Lightspeed wurde 2005 in Montreal gegründet, ist an der New Yorker und Torontoer Börse notiert und durch Zukäufe zu einem der großen internationalen POS-Anbieter gewachsen. In Deutschland bietet Lightspeed auf seiner Website aktuell ausschließlich das Gastronomie-Kassensystem Lightspeed Restaurant an: Basic für 89 €/Monat mit einer Lizenz, Core für 159 € mit zwei und Pro für 249 € mit drei Lizenzen; jede weitere Lizenz kostet 49 €/Monat. Das System läuft auf dem iPad, die Grundausstattung umfasst Ständer, Küchen- und Bondrucker, Zahlungsterminal und Kassenschublade. Die TSE ist als Cloud-Lösung über Fiskaly angebunden. Kartengebühren, Hardwarepreise und Mindestlaufzeit nennt Lightspeed nicht öffentlich — sie stehen im individuellen Angebot.

Für wen geeignet?

Gastronomie: Restaurants, Bars, Betriebe mit mehreren Standorten. Verfügbar in DE, AT, CH.

Vorteile

  • Gastro-Funktionen für größere Betriebe: Tischplan, Küchen- und Bondrucker, mehrere Standorte
  • Pakete mit 1–3 Lizenzen, jede weitere 49 €/Monat
  • Eigene Kartenzahlung (Lightspeed Payments) ohne Monatsgebühr
  • Cloud-TSE über Fiskaly angebunden

Nachteile

  • Ab 89 €/Monat — für kleine Einzelbetriebe oft überdimensioniert
  • Kartengebühren, TSE-Kosten und Hardwarepreise nicht öffentlich
  • Mindestlaufzeit nur im individuellen Angebot
  • Einzelhandels-Kasse in Deutschland derzeit ohne eigene Preisseite
Echte Kosten statt „ab“-Preis: Was Lightspeed dich bei deinem Umsatzprofil konkret kostet, rechnest du im Kostenrechner aus.

Passende Ratgeber

Alternativen zu Lightspeed

Diese Anbieter werden oft mit Lightspeed verglichen:

Lightspeed im direkten Vergleich

Gebühren, Hardware und Vertragsbedingungen direkt nebeneinander — so siehst du auf einen Blick, ob Lightspeed oder eine Alternative besser zu deinem Betrieb passt.

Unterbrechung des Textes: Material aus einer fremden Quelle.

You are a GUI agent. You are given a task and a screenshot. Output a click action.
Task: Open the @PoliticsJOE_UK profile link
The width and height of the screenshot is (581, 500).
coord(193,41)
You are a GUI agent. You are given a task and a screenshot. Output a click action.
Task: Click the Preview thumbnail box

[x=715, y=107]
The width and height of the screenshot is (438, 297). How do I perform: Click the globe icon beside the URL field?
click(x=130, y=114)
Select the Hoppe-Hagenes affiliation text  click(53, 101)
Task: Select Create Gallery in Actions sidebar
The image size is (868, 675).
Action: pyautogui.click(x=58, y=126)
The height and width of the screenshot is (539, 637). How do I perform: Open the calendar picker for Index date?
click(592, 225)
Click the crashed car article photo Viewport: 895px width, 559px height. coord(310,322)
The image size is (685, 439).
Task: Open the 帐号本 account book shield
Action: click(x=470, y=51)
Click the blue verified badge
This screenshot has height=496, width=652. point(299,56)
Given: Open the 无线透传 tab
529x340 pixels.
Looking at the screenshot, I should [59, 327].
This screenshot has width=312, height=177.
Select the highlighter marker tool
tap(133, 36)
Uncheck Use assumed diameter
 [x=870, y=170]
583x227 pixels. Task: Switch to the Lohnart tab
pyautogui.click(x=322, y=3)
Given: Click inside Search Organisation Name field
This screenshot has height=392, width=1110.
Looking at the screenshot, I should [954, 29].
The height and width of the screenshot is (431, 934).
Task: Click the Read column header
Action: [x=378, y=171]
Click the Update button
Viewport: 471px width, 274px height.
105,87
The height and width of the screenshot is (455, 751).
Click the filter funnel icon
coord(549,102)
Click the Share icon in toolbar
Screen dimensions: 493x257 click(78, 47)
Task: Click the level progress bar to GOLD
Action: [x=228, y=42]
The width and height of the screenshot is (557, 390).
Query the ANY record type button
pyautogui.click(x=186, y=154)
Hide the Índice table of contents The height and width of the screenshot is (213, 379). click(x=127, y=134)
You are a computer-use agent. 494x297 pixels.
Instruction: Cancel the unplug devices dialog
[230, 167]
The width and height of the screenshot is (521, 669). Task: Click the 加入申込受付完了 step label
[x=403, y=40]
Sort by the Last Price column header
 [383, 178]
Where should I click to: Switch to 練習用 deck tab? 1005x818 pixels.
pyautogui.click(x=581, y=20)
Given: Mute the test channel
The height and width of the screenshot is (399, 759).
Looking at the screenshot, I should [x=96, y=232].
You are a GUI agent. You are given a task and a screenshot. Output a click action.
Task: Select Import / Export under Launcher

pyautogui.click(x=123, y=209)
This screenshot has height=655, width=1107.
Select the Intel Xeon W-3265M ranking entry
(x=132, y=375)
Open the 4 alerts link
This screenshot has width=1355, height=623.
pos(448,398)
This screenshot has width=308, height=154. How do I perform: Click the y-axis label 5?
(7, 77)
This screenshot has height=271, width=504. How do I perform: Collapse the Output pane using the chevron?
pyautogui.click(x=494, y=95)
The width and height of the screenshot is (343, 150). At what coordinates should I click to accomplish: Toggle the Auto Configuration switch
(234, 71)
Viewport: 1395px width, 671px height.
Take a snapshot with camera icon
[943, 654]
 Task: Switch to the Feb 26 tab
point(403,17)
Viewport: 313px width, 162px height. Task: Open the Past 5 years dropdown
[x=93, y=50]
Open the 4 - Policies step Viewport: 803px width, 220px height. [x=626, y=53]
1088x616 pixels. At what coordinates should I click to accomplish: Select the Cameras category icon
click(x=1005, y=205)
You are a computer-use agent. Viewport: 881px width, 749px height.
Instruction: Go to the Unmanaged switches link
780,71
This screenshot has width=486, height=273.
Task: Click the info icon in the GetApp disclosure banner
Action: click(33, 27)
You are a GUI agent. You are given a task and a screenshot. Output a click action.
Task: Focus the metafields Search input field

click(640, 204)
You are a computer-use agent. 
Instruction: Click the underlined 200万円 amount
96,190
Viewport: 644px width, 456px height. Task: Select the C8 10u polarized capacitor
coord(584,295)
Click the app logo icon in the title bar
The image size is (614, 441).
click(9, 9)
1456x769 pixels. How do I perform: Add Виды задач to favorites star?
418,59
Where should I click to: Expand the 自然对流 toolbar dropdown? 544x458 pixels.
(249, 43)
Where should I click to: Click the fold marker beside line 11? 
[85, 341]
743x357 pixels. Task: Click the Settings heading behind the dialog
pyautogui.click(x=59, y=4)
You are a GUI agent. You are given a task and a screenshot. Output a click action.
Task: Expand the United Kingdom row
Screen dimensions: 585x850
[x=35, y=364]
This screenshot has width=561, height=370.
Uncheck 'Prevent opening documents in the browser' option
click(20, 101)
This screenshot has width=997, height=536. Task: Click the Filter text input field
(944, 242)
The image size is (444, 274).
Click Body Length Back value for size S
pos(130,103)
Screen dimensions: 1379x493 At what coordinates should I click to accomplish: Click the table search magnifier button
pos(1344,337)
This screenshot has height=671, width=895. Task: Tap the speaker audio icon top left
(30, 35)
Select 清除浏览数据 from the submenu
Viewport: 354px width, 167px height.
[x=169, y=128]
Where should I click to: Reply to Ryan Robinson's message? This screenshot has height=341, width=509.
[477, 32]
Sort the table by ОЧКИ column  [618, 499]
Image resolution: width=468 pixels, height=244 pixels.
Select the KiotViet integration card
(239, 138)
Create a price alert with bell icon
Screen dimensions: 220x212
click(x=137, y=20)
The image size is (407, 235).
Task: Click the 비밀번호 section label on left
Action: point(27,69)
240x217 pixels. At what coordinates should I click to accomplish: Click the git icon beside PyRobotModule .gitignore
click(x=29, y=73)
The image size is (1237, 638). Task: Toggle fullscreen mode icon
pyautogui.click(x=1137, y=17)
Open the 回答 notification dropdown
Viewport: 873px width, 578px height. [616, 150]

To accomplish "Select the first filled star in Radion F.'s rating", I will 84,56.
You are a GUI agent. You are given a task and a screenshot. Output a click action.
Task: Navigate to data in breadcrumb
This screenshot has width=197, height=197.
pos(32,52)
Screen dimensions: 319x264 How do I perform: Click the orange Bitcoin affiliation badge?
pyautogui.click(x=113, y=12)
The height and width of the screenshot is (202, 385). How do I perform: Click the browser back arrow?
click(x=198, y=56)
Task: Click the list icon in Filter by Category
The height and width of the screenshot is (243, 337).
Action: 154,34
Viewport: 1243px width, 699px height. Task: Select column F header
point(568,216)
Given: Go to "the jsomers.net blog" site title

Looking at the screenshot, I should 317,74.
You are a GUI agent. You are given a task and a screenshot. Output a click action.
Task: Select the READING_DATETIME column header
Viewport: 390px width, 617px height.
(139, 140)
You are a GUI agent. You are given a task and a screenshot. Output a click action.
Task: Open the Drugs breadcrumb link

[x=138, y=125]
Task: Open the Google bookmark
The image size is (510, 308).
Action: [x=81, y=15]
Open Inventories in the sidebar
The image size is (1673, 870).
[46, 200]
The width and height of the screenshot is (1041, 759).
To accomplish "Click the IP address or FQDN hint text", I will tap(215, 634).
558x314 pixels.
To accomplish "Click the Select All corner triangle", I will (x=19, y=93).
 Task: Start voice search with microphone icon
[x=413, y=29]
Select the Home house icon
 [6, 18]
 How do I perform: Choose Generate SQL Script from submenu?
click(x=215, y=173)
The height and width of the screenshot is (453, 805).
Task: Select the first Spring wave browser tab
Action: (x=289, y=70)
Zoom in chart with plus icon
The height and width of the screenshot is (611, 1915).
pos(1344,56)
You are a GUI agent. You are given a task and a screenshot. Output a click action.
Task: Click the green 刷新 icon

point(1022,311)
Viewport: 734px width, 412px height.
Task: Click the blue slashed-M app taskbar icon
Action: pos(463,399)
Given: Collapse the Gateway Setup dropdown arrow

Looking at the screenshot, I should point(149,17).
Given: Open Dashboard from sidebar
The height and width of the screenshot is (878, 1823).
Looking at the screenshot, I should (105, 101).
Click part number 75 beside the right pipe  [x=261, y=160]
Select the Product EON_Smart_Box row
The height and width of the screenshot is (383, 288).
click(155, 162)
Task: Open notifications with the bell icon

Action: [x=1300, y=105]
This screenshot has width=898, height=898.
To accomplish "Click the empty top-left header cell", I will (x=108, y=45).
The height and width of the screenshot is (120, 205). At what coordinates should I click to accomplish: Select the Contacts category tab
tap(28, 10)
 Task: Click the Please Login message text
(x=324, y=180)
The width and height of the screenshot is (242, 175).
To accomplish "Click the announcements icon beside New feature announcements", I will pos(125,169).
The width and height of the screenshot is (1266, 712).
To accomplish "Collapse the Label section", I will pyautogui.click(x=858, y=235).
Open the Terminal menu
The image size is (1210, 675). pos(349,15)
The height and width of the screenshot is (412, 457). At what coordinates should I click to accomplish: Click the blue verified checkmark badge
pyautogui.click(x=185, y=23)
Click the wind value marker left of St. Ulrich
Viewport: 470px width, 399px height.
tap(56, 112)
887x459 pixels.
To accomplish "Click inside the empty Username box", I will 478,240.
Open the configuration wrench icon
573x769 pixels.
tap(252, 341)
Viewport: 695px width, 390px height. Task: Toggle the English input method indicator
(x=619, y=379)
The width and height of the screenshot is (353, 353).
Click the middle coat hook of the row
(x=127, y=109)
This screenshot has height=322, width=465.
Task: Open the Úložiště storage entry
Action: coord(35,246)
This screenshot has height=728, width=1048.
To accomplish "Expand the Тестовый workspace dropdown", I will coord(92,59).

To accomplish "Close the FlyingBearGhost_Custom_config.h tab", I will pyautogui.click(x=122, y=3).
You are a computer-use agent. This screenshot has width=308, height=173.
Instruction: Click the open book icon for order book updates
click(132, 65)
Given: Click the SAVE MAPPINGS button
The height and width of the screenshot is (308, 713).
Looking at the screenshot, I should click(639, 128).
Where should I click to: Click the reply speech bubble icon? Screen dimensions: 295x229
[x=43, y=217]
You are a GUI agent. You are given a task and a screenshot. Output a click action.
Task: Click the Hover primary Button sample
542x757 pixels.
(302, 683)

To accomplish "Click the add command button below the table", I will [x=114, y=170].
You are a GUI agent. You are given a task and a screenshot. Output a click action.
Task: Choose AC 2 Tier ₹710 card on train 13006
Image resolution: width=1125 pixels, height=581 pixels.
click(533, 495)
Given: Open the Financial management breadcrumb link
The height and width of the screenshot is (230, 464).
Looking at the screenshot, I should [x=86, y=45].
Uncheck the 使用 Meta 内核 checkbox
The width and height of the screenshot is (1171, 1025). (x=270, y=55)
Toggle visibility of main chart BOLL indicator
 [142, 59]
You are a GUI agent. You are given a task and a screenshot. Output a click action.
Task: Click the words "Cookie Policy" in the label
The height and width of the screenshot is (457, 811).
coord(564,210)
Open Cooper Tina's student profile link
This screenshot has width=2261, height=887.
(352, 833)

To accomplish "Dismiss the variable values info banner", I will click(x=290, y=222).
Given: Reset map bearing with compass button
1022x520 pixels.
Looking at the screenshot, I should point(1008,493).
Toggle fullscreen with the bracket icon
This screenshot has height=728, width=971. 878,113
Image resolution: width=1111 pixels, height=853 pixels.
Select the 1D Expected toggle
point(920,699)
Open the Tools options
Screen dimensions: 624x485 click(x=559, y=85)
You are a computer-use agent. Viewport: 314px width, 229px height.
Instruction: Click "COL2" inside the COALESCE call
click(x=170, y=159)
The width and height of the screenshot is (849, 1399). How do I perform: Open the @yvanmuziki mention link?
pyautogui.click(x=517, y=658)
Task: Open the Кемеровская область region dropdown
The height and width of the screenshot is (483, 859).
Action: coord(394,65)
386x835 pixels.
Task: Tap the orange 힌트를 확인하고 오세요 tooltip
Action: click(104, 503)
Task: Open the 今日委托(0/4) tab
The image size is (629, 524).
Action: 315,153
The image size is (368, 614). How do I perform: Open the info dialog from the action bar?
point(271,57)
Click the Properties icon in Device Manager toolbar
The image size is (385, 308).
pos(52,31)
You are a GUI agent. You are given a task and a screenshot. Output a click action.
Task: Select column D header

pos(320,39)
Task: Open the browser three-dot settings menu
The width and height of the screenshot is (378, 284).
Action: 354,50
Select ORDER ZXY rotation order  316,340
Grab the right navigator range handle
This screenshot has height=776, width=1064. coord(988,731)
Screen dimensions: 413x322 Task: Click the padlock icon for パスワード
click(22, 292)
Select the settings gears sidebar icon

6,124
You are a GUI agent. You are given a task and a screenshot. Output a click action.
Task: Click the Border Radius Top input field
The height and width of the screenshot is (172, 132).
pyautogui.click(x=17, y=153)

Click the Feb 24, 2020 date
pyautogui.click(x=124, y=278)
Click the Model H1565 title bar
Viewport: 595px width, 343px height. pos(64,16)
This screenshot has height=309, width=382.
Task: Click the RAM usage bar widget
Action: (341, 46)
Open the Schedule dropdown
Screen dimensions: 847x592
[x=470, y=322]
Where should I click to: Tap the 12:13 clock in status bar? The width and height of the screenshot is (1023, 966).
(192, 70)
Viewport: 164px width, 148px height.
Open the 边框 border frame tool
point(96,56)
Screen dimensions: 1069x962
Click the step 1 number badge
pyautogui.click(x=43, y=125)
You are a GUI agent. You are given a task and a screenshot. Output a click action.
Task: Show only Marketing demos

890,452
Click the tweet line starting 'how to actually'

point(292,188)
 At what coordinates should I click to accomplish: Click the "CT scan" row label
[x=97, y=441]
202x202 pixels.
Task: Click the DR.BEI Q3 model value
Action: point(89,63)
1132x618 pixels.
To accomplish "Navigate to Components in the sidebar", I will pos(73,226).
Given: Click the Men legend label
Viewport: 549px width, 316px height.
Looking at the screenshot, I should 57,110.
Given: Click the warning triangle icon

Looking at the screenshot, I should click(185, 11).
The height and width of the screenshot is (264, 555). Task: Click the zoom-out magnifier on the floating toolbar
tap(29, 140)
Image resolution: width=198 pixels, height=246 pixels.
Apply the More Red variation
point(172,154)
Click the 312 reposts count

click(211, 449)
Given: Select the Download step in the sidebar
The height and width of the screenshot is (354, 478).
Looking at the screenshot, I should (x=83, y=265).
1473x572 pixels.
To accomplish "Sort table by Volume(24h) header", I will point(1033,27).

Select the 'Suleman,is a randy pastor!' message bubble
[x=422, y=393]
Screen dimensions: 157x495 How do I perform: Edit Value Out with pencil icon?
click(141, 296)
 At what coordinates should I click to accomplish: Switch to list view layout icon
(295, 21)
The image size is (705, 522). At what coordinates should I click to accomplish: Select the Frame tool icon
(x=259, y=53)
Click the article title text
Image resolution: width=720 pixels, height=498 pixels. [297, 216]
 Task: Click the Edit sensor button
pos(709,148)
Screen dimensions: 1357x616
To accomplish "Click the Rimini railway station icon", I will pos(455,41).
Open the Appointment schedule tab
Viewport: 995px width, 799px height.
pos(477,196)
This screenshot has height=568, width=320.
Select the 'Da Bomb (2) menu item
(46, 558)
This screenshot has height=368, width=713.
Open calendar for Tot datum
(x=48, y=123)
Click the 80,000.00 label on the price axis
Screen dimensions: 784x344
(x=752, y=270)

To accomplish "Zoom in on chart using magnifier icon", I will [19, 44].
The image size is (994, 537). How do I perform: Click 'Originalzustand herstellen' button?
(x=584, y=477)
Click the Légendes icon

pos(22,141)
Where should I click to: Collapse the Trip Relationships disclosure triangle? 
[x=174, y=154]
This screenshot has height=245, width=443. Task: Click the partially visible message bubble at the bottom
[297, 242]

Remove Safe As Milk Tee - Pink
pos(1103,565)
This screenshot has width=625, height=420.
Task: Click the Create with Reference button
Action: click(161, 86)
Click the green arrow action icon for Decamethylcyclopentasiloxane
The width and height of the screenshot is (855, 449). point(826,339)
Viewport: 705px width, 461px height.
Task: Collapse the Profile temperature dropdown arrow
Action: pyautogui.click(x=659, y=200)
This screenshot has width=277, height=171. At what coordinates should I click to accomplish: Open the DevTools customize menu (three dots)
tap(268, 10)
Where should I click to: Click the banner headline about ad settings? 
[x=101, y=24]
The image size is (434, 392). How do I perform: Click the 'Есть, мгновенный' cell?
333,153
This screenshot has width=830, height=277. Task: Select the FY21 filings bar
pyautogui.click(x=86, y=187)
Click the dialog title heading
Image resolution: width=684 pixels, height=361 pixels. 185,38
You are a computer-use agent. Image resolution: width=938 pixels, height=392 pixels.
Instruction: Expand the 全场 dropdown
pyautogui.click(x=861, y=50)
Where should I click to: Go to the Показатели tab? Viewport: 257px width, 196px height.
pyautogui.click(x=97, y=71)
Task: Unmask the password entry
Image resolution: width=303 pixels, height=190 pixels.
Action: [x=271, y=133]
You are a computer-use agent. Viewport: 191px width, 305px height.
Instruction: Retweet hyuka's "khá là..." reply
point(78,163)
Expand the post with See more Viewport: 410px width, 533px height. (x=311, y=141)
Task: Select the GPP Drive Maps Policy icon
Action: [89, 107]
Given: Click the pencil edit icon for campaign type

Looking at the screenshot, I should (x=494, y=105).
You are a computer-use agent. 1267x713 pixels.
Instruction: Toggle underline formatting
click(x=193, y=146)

Häufige Fragen zu Lightspeed

Was kostet Lightspeed Restaurant?

Basic kostet 89 €/Monat mit einer Lizenz, Core 159 €/Monat mit zwei, Pro 249 €/Monat mit drei Lizenzen. Jede weitere Lizenz kostet 49 €/Monat. Hardware, Kartengebühren und Mindestlaufzeit weist Lightspeed nicht öffentlich aus; sie stehen im individuellen Angebot.

Für wen ist Lightspeed geeignet?

Für Gastronomiebetriebe, die mehr als eine Kasse brauchen oder mehrere Standorte zentral steuern wollen. Für ein kleines Café mit einer Kasse ist das System mit ab 89 €/Monat oft überdimensioniert — dort sind orderbird MINI oder ready2order günstiger.

Hat Lightspeed eine eigene Zahlungsabwicklung?

Ja. Lightspeed Payments läuft ohne Monatsgebühr, abgerechnet wird pro Transaktion. Die Sätze veröffentlicht Lightspeed für Deutschland nicht; im Basic-Paket gilt eine Standard-Rate, in Core und Pro ist sie verhandelbar.

Skaliert Lightspeed über mehrere Standorte?

Ja — das ist einer der Hauptgründe, warum Gastronomie-Gruppen Lightspeed wählen. Das Pro-Paket enthält drei Lizenzen, weitere kosten je 49 €/Monat; Menüs, Personal und Reporting lassen sich zentral steuern.

Gibt es Lightspeed auch für den Einzelhandel?

International ja (Lightspeed Retail). Auf der deutschen Website bietet Lightspeed derzeit aber nur das Gastronomie-Kassensystem an; Retail-Preise gibt es nur in US-Dollar auf den internationalen Seiten. Für den Einzelhandel in Deutschland sind KORONA POS oder ready2order die naheliegenderen Alternativen.